A few conclusions, based on this one video and my intended uses. YMMV.

  • Ignoring speed, libx265 is generally better. It produces better quality videos, has fewer fiddly options, and produces smaller files. Even using libx265 with the default flags isn’t terrible, and switching to -preset slow gets you within 10% of the best results that I’ve found so far.
  • If you care about quality or size at all with hevc_nvenc, then always turn on -tune uhq and adjust your quality parametersFor p7, VMAF 95 happens at -cq:v 26.2 without uhq and -cq:v 33.7 with uhq. So you can’t just enable uhq without tweaking other settings and expect the best results.. It’s dramatically better than hevc_nvenc’s defaults, which are pretty bad.
  • For both encoders, there isn’t a huge difference between the moderately-fast encoder presets. Using -preset fast vs -preset faster or -preset veryfast is only a few percent change. Similarly, p1 through p4 are fairly similar if -tune uhq is enabled.
  • Adjusting the GOP size for streaming especially with low-motion video makes a big difference.
  • Chroma subsampling doesn’t make much of a difference, and may hurt size more than it helps.
  • Dropping from 10-bit to 8-bit H.265 is a bad idea and hurts compression ratios.

Future Work

I’m absolutely confident that I’m missing a few moderately-useful flags here, but I doubt that they’ll make more than a few percent difference.
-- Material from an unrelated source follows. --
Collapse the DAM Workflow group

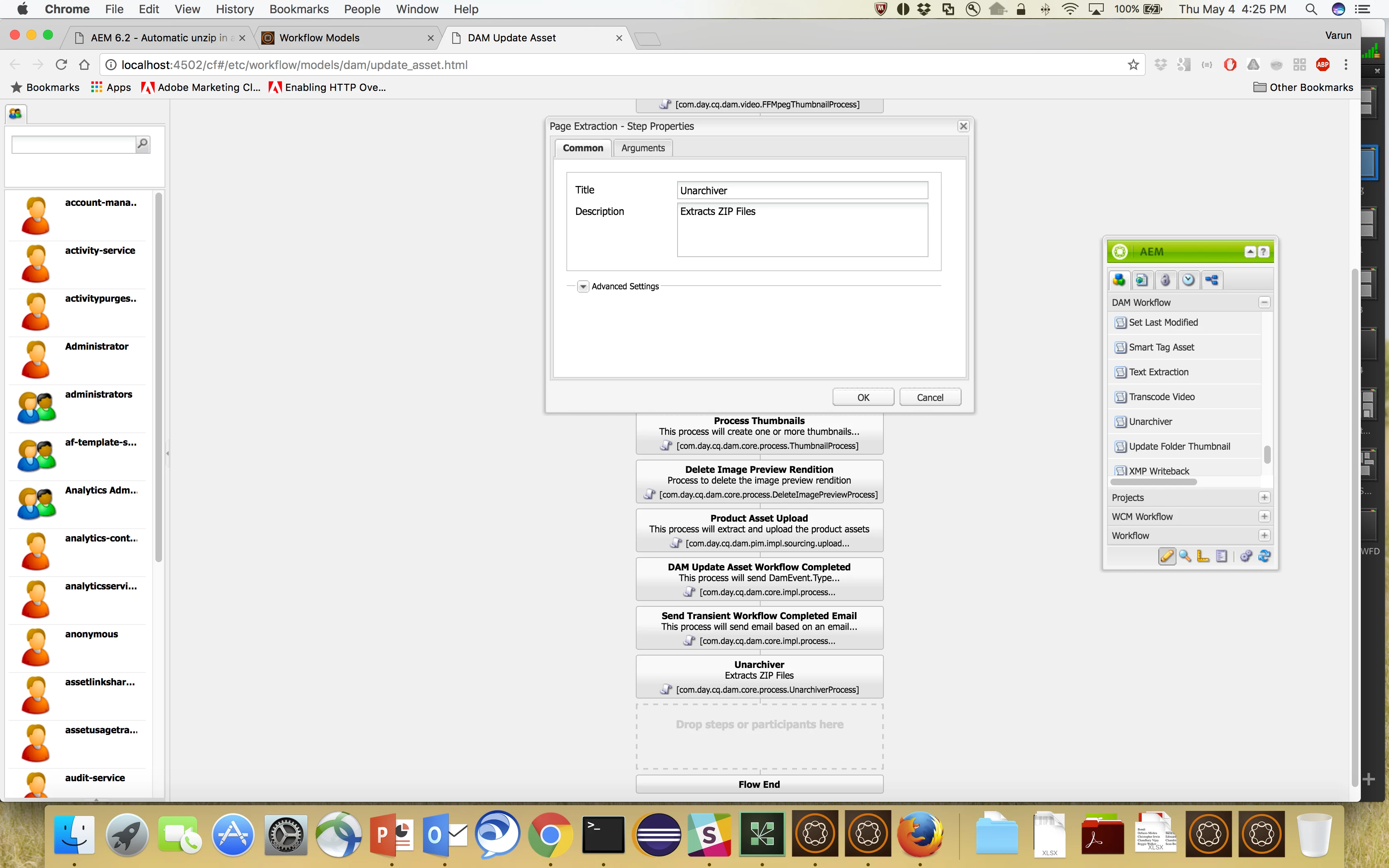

I’ve done some testing with a handful of additional hevc_nvenc flags that didn’t show any difference at all. I’ve omitted them for now, but I may retest later.

Let me know if you disagree with any of this or have suggestions.

I’ll be testing H.264 and AV1 in a week or two.

Finally, I’ll drop a link to my VMAF testing script once I’ve had a chance to clean it up a bit.